The next 3 years of my life I won't go into detail about but I will tell you the important stuff. I moved from foster family to foster family and all the time keeping in touch with Caitlyn. We had become close friends though I was starting to feel as though I wanted more. I hardly spoke to many people and became the nerd at the back of the class that was always 5 chapters ahead of everyone else. I graduated from high school at the top of my class and now I'm ready to start the next chapter of my life.
Most of the foster families I had stayed with didn't know I was gay, by the time I got to the third one I had given up hope that they would accept me.
There was a time in there where the pain and depression got to be too much. I had tried to kill myself several times but every time she was there, waiting for me to wake up and forgiving me for it instantly. Caitlyn stayed by my side with everything. Even when I turned 18 and the family I was living with turned me out and I wasn't placed with another family, Caitlyn took me in and made sure I finished my education.
I don't want to go to university so I have made plans with a local bank to start a job with them, doing mathematic equations.
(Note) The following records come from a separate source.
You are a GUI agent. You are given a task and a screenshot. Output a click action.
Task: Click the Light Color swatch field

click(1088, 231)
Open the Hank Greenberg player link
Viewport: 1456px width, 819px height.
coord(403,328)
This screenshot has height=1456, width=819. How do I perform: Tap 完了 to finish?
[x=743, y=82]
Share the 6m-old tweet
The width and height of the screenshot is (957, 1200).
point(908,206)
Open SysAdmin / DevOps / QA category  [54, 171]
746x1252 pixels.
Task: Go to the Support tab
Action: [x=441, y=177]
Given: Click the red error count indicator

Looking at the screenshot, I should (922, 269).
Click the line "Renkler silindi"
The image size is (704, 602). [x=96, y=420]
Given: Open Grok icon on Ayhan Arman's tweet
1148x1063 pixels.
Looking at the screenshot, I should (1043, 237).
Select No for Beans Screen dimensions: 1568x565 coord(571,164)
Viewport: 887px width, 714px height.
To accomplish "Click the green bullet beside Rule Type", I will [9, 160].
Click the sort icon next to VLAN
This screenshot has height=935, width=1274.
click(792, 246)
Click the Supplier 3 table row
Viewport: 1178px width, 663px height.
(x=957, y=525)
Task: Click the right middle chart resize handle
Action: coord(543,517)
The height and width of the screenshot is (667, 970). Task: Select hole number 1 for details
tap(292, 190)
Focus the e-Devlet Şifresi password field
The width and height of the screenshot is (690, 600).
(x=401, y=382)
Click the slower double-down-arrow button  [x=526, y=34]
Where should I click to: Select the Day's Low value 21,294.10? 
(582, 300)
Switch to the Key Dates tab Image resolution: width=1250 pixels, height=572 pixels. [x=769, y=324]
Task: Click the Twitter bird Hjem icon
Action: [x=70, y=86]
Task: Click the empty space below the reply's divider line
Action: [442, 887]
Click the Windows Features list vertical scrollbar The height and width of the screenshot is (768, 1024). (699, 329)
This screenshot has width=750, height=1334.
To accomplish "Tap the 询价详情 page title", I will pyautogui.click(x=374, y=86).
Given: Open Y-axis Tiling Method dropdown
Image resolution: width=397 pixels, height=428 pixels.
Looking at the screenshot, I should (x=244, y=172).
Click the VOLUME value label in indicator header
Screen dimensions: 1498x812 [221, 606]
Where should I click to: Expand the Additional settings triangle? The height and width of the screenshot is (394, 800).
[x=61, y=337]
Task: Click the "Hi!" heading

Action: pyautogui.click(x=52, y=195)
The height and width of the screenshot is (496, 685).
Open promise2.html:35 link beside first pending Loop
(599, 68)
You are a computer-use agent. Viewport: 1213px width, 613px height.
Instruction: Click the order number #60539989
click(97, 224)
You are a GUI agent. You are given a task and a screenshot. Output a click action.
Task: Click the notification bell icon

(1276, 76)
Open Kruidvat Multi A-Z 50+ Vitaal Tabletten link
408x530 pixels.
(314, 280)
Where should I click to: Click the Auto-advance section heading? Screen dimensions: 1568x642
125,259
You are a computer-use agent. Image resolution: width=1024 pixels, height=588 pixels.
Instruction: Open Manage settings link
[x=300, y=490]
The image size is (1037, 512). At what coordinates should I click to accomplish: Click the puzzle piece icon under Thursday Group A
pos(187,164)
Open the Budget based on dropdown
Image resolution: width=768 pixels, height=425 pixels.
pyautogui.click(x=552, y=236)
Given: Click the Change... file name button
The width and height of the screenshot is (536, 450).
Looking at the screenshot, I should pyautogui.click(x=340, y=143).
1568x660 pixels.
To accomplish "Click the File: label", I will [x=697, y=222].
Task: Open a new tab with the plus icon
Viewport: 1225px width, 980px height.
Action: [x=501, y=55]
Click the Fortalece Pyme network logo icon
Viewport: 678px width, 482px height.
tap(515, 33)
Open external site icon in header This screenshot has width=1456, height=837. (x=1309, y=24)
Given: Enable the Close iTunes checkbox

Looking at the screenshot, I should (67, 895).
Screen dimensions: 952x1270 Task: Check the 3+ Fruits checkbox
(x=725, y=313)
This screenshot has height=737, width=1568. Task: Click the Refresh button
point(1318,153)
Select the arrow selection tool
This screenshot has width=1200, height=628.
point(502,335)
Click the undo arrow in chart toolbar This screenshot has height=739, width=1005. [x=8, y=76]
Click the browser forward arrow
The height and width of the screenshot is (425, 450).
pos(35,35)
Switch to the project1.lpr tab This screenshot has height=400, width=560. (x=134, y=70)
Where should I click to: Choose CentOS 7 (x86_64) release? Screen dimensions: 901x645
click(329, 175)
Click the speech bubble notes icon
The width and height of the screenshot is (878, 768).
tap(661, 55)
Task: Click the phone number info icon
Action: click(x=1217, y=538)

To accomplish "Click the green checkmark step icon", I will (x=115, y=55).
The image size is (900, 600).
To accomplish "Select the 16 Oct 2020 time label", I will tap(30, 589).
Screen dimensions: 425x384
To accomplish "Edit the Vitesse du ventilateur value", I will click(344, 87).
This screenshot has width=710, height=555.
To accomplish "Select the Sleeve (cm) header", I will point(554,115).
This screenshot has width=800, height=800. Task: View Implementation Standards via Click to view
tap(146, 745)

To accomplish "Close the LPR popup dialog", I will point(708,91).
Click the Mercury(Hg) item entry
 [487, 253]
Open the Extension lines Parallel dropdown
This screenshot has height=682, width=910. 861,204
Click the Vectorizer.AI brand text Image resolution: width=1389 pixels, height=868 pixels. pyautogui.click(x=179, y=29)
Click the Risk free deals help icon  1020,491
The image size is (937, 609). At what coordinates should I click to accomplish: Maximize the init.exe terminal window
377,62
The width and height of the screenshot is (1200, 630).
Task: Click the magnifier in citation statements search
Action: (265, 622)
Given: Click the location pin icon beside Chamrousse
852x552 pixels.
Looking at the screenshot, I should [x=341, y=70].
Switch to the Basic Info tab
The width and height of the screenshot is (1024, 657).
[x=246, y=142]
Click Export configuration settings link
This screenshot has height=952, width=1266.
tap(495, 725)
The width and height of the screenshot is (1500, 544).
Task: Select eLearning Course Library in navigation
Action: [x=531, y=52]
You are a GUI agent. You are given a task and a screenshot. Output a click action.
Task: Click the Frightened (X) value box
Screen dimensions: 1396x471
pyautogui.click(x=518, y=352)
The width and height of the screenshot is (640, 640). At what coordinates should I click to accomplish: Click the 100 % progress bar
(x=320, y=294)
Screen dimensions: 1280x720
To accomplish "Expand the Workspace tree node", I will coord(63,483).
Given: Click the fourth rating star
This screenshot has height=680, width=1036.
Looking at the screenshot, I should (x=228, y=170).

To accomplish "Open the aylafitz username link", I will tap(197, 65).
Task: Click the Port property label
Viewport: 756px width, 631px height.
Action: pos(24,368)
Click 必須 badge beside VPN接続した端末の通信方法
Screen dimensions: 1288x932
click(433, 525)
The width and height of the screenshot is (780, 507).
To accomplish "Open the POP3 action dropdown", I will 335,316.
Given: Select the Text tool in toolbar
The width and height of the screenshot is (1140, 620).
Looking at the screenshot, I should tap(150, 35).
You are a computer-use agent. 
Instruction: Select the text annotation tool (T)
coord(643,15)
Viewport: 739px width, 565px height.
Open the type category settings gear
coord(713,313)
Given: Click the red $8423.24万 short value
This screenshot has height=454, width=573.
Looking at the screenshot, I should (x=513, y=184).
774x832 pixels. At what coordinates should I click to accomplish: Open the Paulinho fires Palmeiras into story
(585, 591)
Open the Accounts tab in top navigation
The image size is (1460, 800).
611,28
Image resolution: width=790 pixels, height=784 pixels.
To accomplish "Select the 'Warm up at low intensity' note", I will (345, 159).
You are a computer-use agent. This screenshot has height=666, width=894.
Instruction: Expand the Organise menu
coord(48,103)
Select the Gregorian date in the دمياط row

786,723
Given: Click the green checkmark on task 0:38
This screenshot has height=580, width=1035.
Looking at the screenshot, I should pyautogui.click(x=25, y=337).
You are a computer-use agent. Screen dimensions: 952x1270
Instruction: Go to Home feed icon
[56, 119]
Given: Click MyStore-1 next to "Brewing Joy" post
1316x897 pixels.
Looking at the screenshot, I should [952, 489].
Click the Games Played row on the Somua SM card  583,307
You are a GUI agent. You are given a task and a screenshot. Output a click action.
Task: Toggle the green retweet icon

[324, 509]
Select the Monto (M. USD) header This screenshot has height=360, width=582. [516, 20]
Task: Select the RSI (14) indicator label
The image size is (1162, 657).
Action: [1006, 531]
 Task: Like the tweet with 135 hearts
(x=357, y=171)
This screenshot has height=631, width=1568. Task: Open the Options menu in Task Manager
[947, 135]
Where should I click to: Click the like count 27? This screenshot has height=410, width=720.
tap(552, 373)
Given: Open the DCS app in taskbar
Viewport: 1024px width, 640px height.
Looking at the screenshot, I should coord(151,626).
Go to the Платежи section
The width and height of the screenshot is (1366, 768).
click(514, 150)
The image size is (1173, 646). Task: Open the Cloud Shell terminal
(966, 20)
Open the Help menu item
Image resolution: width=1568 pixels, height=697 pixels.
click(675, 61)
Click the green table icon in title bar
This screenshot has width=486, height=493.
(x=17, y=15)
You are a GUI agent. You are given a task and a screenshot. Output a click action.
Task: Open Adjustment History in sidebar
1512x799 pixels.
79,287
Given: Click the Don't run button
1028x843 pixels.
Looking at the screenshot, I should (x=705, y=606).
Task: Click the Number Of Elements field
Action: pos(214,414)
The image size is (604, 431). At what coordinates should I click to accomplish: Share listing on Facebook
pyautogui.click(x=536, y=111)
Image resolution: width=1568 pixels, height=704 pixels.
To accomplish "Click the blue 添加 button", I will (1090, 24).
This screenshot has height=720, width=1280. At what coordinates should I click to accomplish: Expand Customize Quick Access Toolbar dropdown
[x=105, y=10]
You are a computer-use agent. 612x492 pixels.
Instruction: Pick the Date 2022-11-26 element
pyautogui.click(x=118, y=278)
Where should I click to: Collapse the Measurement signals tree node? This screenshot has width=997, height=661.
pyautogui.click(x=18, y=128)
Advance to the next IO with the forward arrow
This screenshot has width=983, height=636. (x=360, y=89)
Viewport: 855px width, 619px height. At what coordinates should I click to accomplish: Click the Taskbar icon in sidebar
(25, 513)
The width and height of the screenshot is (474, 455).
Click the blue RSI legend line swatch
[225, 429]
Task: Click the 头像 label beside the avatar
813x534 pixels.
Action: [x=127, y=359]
Hopefully this can lead to a higher job placement in the future.
Caitlyn and I were sitting down in front of the television waiting for the Saturday movie to come on. It was then that we saw footage from the same sex marriage rally that we had to miss and who was there? My mother. With a sign saying that she is sorry and that she was wrong and that one day the rest of those who go against it will regret their decisions too. I almost died from shock.
My mother. The women who told me I was an abomination and kicked me out was fighting for the same cause I was. Caitlyn brought up the website and a video of an interview of my mother saying that she made the biggest mistake she could. All I could do was cry into Caitlyn's shoulder until I fell asleep in her arms.
***10 years later***
I'm standing at my wedding reception, Caitlyn as my new wife and my mother giving us praise at how beautiful the ceremony was and now all I can think is thank god I survived each time I lost my will power to hold on.
That job that would hopefully lead to more finally lead to a massive promotion to CEO of the bank. Caitlyn and I were expecting a foster child to arrive in a few weeks and I couldn't be happier.
Now I know that God did make me the way I am and that he does love me. I will go to heaven and have the life I was told so many times I could never have. Some days I think about how being kicked out of home helped me become the women I am today. Yes it was tough, but I would rather have gone through all the pain and have this happy ending then be miserable my entire life because I decided to pretend to be something I'm not.